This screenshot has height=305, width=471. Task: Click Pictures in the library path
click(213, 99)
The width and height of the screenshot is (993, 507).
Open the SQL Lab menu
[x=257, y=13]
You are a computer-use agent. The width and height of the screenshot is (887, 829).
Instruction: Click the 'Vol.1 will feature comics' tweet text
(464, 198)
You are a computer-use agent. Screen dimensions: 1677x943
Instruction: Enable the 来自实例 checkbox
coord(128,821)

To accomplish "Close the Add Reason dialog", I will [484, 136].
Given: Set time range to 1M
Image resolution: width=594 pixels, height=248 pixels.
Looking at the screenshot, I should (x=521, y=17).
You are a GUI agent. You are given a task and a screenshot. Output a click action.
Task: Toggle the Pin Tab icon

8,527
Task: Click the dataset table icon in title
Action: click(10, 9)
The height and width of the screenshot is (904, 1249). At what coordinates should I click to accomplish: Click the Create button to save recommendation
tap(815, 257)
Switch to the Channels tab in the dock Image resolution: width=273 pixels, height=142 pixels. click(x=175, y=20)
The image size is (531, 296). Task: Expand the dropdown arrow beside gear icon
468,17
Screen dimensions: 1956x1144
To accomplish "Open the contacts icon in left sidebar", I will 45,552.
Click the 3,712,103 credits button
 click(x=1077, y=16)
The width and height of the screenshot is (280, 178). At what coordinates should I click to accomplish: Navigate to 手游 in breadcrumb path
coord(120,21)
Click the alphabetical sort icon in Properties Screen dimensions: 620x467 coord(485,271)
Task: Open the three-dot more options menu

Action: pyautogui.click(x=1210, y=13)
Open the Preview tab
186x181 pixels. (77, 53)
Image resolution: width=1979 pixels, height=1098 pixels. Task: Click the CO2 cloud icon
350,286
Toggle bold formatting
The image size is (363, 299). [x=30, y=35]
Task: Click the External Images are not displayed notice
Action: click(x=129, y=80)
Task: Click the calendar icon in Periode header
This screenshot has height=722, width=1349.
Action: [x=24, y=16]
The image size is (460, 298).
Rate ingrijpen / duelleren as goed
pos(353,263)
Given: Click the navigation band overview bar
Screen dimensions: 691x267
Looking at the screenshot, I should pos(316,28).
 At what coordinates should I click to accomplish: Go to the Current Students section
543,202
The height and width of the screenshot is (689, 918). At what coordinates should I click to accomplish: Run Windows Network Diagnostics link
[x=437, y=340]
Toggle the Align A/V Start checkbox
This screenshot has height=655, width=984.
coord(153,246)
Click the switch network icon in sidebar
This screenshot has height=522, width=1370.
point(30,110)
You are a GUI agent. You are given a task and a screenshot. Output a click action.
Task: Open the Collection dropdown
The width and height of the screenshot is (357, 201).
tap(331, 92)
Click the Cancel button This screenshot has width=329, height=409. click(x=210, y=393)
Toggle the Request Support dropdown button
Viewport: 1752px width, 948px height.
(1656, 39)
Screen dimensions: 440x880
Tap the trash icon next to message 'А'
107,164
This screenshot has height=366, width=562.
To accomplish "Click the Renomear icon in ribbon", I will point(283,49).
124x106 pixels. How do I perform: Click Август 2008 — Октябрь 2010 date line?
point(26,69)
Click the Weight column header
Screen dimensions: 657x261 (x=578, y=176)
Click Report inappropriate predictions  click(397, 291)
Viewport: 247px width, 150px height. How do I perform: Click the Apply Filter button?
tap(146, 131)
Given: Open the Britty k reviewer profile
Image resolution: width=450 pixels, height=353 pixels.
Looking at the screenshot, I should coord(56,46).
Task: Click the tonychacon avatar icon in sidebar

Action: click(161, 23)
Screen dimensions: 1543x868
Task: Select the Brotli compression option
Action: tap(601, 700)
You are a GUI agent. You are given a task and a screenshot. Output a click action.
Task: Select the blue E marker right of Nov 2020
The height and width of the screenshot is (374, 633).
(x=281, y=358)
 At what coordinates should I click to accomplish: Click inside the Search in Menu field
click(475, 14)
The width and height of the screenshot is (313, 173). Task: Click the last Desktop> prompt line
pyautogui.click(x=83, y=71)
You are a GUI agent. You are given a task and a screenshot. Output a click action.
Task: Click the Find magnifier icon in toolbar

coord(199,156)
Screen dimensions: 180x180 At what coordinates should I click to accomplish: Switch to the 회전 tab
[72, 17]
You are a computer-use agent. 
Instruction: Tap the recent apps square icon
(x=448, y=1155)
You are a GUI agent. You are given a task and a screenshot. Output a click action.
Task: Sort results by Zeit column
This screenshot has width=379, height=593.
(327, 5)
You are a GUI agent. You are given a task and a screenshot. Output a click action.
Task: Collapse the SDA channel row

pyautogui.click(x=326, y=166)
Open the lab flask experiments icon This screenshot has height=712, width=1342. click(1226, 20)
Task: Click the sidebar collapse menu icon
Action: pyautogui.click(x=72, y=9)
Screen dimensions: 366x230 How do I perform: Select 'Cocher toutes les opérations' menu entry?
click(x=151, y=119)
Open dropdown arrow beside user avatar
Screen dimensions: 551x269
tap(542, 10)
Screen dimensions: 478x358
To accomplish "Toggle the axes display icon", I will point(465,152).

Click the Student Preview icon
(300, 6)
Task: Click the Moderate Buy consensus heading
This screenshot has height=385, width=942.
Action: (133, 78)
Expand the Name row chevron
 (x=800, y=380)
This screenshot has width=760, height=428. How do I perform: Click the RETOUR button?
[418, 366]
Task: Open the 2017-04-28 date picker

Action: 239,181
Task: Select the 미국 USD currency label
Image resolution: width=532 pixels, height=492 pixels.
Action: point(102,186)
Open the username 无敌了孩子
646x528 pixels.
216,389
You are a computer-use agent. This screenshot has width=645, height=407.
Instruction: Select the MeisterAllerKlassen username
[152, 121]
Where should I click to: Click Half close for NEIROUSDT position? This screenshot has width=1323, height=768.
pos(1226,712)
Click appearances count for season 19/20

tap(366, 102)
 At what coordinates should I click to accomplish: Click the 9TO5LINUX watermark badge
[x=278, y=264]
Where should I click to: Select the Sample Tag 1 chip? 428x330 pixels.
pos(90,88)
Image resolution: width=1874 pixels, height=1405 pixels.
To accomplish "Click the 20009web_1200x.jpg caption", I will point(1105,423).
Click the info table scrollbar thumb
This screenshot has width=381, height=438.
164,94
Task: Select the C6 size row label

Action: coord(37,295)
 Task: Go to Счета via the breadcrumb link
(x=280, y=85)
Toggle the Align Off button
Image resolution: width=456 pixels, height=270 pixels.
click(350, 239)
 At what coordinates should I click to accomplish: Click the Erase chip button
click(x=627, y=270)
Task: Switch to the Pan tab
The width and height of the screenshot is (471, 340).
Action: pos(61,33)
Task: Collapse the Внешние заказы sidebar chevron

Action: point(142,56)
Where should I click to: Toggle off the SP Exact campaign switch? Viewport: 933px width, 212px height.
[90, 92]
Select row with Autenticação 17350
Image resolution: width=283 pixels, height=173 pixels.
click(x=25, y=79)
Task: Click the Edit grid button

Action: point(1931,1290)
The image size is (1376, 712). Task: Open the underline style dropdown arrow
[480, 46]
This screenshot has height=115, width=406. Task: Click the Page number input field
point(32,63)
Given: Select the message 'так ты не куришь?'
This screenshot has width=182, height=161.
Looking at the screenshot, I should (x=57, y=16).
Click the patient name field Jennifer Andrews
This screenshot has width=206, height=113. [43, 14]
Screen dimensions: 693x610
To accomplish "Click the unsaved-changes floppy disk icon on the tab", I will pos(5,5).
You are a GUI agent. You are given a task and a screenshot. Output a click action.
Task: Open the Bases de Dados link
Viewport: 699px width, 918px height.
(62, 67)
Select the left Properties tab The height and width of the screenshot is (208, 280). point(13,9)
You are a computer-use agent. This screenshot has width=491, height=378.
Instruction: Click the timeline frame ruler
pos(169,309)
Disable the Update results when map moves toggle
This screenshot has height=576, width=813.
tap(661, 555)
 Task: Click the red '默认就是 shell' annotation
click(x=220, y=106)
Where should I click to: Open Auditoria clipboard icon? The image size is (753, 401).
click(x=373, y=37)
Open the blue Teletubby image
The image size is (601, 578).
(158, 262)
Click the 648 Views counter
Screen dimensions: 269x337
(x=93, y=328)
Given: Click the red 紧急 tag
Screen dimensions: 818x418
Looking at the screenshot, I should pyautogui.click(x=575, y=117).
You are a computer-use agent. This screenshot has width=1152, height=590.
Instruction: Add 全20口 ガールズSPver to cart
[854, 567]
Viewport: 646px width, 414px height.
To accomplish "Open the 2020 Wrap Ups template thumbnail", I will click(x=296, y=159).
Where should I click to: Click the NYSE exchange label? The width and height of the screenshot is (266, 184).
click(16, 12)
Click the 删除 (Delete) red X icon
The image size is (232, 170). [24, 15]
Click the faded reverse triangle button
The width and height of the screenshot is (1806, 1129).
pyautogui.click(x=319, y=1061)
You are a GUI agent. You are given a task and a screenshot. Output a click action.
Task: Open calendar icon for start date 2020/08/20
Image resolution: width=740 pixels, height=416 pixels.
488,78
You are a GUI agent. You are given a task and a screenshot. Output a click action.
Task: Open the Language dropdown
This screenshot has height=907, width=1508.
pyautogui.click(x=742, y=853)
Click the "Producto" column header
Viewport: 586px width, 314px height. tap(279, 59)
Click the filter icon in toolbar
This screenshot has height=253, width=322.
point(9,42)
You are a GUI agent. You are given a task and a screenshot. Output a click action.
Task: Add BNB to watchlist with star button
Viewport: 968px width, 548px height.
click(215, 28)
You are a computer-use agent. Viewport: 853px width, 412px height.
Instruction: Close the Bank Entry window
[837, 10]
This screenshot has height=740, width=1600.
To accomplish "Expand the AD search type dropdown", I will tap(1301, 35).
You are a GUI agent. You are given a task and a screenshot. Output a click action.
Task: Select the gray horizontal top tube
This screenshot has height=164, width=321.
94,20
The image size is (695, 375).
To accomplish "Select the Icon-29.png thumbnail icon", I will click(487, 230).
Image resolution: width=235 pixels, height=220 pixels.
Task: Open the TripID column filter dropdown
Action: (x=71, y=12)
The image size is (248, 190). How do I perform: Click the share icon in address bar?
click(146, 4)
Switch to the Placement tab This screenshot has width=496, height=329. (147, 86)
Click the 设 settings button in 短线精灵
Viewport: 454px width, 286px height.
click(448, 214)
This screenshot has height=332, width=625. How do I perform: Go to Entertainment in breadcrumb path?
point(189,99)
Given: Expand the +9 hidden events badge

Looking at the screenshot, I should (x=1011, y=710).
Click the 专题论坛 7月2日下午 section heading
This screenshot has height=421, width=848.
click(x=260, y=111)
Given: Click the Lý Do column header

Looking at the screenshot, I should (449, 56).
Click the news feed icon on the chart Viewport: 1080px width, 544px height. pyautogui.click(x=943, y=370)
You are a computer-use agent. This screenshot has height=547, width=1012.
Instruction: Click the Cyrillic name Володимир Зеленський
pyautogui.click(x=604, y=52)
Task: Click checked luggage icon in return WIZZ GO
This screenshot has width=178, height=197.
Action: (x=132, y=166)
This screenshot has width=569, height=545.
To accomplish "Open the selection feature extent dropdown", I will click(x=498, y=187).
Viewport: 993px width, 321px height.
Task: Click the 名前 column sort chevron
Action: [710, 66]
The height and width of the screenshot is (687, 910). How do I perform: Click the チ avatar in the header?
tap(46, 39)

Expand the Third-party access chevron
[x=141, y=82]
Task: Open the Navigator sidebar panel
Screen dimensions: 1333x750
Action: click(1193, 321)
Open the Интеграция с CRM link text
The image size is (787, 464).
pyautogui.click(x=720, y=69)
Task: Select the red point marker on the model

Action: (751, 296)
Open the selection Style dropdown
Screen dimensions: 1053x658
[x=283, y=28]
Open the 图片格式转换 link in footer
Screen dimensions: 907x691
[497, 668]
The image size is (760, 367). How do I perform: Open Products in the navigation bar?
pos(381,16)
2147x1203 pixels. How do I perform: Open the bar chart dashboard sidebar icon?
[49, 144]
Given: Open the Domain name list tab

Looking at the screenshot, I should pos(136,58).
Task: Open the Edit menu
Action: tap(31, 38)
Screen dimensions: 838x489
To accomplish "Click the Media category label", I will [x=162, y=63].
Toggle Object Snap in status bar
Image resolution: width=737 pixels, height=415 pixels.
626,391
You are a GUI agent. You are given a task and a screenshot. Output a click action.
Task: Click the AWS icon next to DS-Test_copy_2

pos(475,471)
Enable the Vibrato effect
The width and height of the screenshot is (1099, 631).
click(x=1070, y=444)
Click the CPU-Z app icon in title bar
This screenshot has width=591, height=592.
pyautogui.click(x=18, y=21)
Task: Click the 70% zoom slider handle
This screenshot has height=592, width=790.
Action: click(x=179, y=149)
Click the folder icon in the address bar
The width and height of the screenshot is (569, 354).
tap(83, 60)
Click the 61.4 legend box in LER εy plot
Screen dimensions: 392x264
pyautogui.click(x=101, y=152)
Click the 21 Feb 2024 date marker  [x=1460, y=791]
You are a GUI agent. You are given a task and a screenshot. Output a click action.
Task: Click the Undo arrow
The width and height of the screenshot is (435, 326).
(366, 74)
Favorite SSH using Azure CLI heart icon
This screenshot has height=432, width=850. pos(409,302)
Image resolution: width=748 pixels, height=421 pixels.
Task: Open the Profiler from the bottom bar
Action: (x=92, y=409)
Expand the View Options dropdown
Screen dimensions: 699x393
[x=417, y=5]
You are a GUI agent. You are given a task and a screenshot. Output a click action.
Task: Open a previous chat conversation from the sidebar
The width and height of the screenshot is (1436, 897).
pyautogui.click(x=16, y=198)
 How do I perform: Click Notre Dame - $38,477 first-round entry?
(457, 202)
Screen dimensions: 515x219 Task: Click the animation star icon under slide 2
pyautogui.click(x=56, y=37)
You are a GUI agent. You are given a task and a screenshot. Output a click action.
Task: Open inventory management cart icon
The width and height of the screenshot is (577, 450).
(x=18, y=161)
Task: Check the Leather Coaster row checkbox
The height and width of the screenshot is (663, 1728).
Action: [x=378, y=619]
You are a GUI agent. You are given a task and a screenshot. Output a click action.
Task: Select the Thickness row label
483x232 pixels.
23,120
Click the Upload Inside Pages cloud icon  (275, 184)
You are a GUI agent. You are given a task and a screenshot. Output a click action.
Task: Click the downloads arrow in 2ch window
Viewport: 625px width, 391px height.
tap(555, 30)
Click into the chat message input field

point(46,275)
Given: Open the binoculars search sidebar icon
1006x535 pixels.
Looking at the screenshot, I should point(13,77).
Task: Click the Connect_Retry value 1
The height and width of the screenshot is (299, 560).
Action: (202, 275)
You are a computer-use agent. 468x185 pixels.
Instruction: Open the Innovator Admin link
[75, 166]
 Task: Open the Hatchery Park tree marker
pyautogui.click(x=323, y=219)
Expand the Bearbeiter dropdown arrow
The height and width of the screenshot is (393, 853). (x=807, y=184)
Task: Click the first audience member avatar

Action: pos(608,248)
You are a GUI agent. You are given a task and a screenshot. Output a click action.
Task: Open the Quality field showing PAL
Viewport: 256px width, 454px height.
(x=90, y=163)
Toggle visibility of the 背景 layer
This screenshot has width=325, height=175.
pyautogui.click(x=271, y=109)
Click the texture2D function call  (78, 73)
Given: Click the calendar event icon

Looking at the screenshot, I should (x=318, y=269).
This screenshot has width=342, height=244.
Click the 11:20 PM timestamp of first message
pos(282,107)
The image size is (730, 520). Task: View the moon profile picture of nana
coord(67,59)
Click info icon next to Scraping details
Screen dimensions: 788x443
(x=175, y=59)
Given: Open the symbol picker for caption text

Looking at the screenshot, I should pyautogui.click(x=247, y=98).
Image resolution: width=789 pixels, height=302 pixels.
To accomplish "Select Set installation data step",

Problem requirements: Rewrite the data, beginning at the line that has "Toggle bold formatting" and stopping after the line that has "pos(353,263)", with "calendar icon" changed to "date picker" and everything else left the same.

Exercise output:
Toggle bold formatting
The image size is (363, 299). [x=30, y=35]
Task: Click the External Images are not displayed notice
Action: click(x=129, y=80)
Task: Click the date picker in Periode header
This screenshot has height=722, width=1349.
Action: [x=24, y=16]
The image size is (460, 298).
Rate ingrijpen / duelleren as goed
pos(353,263)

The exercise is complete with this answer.